### Consignes:
1. Pour chacune des affirmations suivantes sur l'extrait, répondez par oui ou par non, puis citez les mots de l'extrait qui permettent de trancher. (a) L'expression « concrétude mal placée » y est attribuée à Alfred N. Whitehead. (b) L'âme y est présentée comme un noyau stable et immuable. (c) Selon l'extrait, le poids du réel politique peut être laissé de côté.
2. Relevez toutes les expressions par lesquelles l'extrait indique ce que l'âme désigne au sens dynamique et monadologique.

### Extrait du texte:

──────────────────────────────

10. Mettre l’accent sur les puissances qui s’élaborent et se jouent entre les êtres, là où s’esquissent effectivement de nouveaux possibles, me semble une manière efficace de tenir en échec une certaine prétention du pôle « politique » à revendiquer le monopole de l’accès au réel et au vrai. Ce pseudo-réalisme mutilant est profondément ancré dans nos habitudes de pensée et de discussion. Il agit comme un fantasme unitaire et protecteur dans de nombreux milieux artistiques, militants et académiques en mal de consistance. Il fait l’effet d’une misplaced concretness, d’une concrétude mal placée pour reprendre l’expression d’Alfred N. Whitehead, où la référence au politique agit trop souvent comme une sorte de sceau de validation, un signifiant vide qui produit de la réalité certifiée conforme. Il est difficile de se soustraire à ce conformisme du tout politique, qui sur-joue ses effets de gravité, ou plutôt d’aggravation. Cela ne signifie évidemment pas de cautionner je ne sais quel jovialisme. Le poids du réel politique demeure et doit être pris en charge. Mais j’aime l’idée guattarienne selon laquelle l’artiste est une sorte d’écologiste du virtuel qui se consacre à la promotion et à la prolifération d’espèces incorporelles. Cela suppose de savoir reconnaître et prendre soin de nos mouvements ascensionnels, et d’entretenir collectivement nos dispositions à l’envol et aux compositions fugitives. Apprendre à cultiver ensemble des arts de vivre idiorythmiques, dirait Barthes. Car ces mouvements sont fragiles et varient énormément d’un individu ou d’un collectif à l’autre. La pensée dite critique a souvent tendance à sous-estimer l’importance de cette dimension de propulsion affective ou à invariablement la plomber par négligence, c’est-à-dire en la prenant pour acquis.
11. Moins on croit au monde et à la possibilité d’habiter les plis et les replis de la matière, plus il est difficile d’assumer une présence capable de résister à la tentation de se fondre en une identité Une, ou de se dissoudre sans reste dans les flux communicationnels et médiatiques. Car ton âme se définit précisément du risque de la perdre. Elle peut aussi être sauvée. L’âme et ses incessantes mises au foyer. Entends-tu le silence hors-ligne? Avoir une âme, c’est être aux prises avec le problème d’habiter son présent. Avec lenteur et de toute éternité. «Dans la patience, acquiert ton âme.» (Luc, 21:19) Certaines pratiques y sont plus propices que d’autres.
L’âme telle qu’elle est ici comprise n’a rien de substantiel, si par là on entend qu’elle comporterait une sorte de noyau stable et immuable auquel il suffirait de se tenir et de revenir. Si elle est essentielle, c’est au sens dynamique et monadologique du terme, en ce qu’elle désigne un minima d’appartenance, un seuil de localité, une vulnérabilité différentielle – l’intériorité expressive d’un pli.[18] Dans le langage technique du pragmatisme spéculatif, « l’âme est un mode de fonctionnement qui arrive à l’occasion, pas la vérité ultime de notre expérience ».[19] Comme l’a souligné Whitehead avec sa sobriété et sa rigueur usuelles, nous devenons des âmes. Ce qui revient à dire que les âmes, comme les longueurs d’onde, vivent d’être (collectivement) instaurées.

──────────────────────────────

### Données enregistrées:
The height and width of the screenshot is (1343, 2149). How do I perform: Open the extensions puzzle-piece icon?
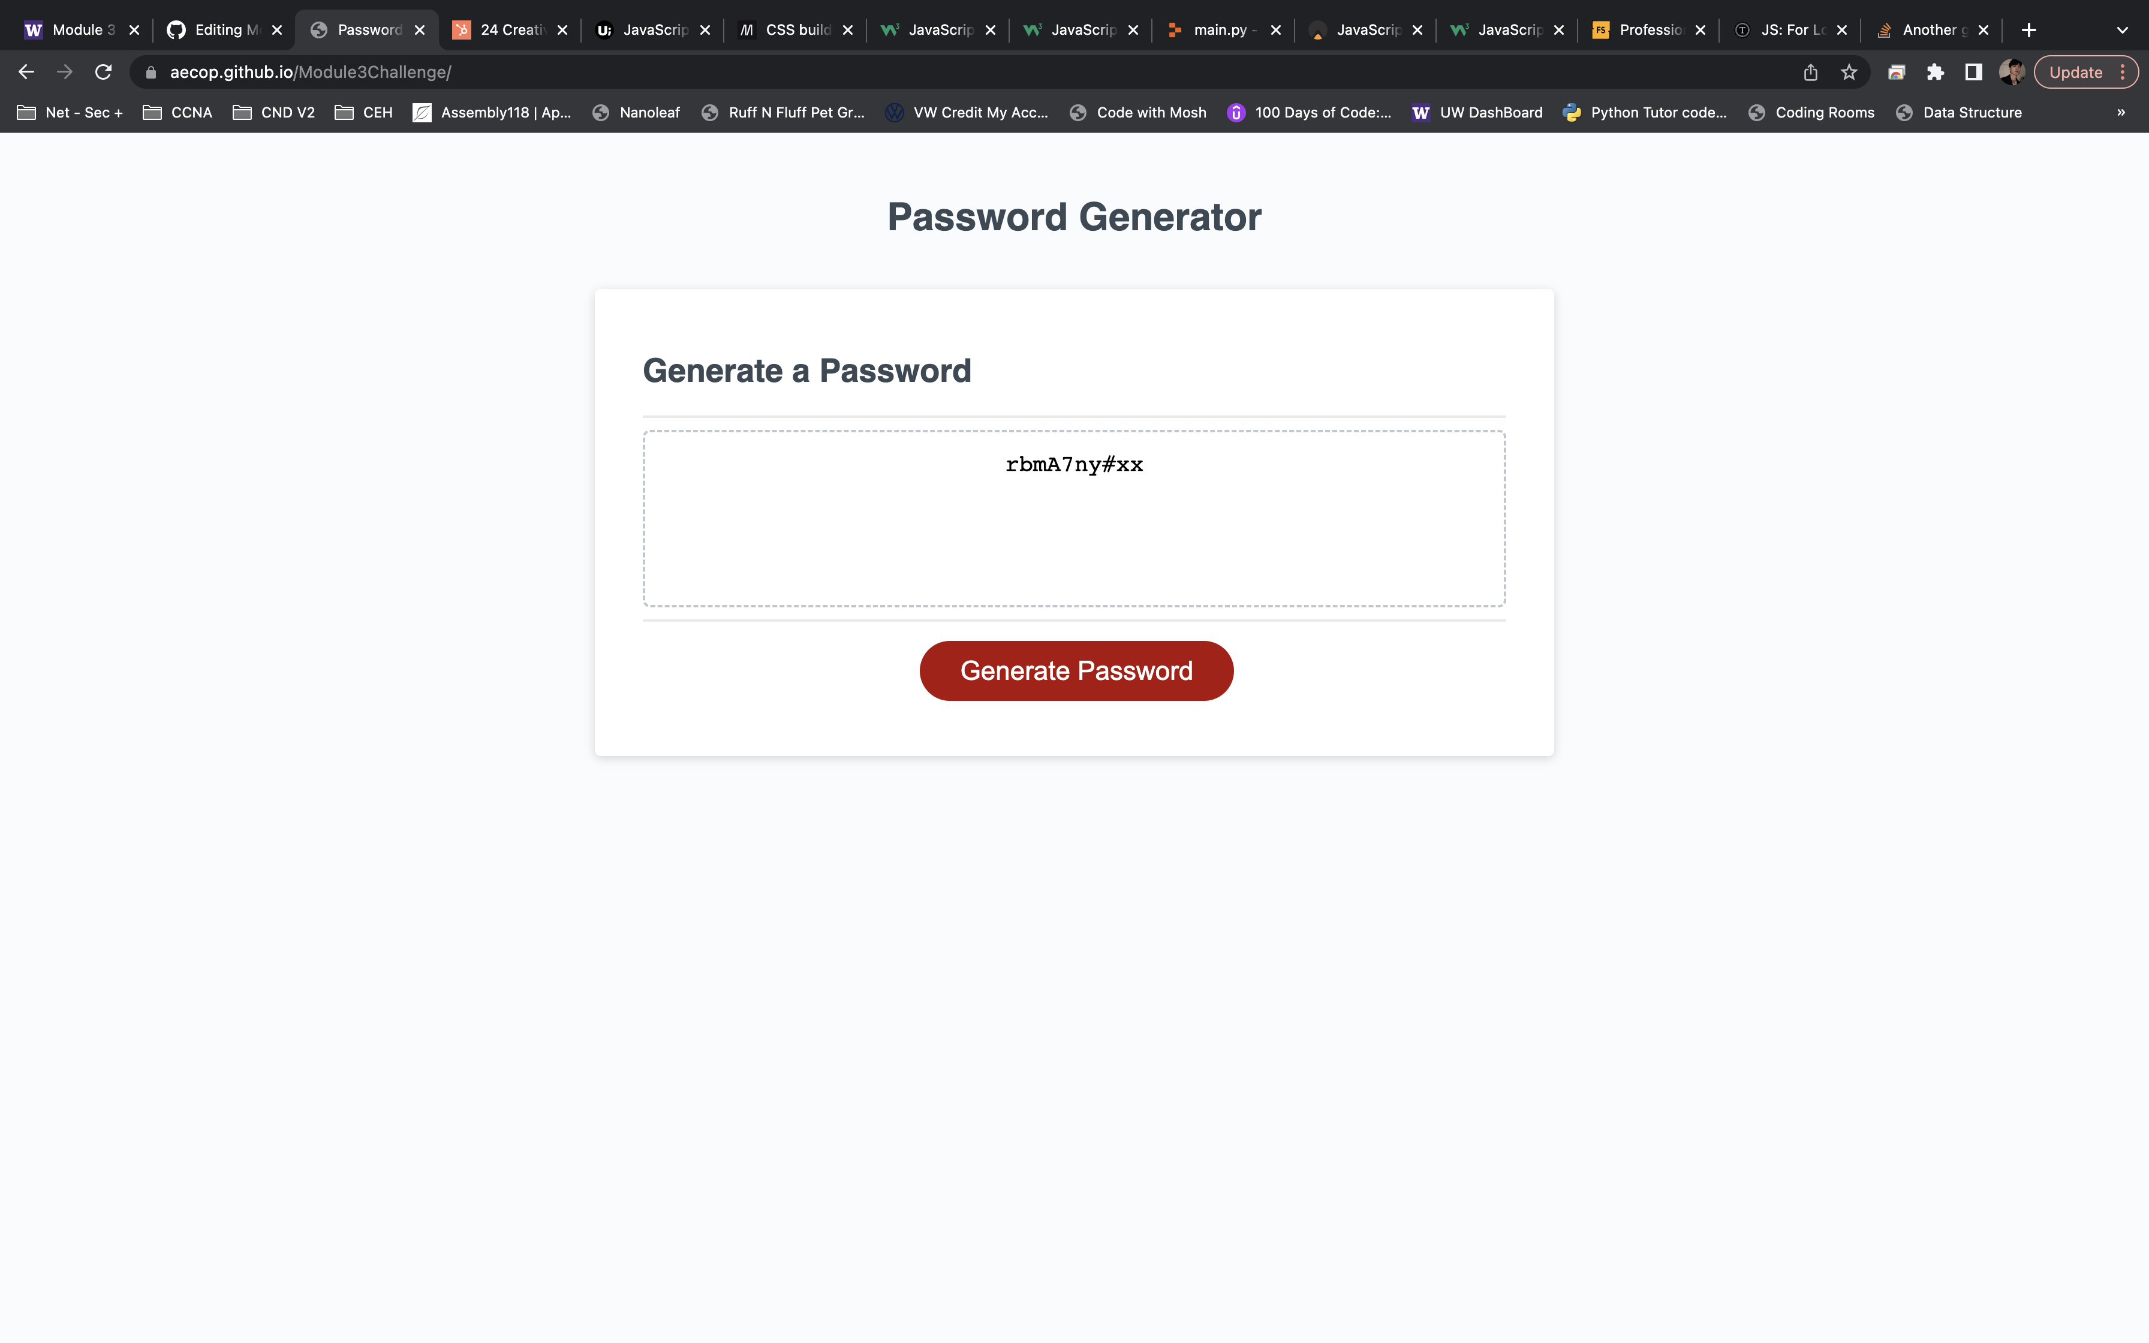pos(1936,72)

──────────────────────────────

### Réponses dans l'ordre:
1.
(a) Oui : « d’une concrétude mal placée pour reprendre l’expression d’Alfred N. Whitehead »
(b) Non : « L’âme telle qu’elle est ici comprise n’a rien de substantiel, si par là on entend qu’elle comporterait une sorte de noyau stable et immuable »
(c) Non : « Le poids du réel politique demeure et doit être pris en charge. »

2.
- un minima d’appartenance
- un seuil de localité
- une vulnérabilité différentielle
- l’intériorité expressive d’un pli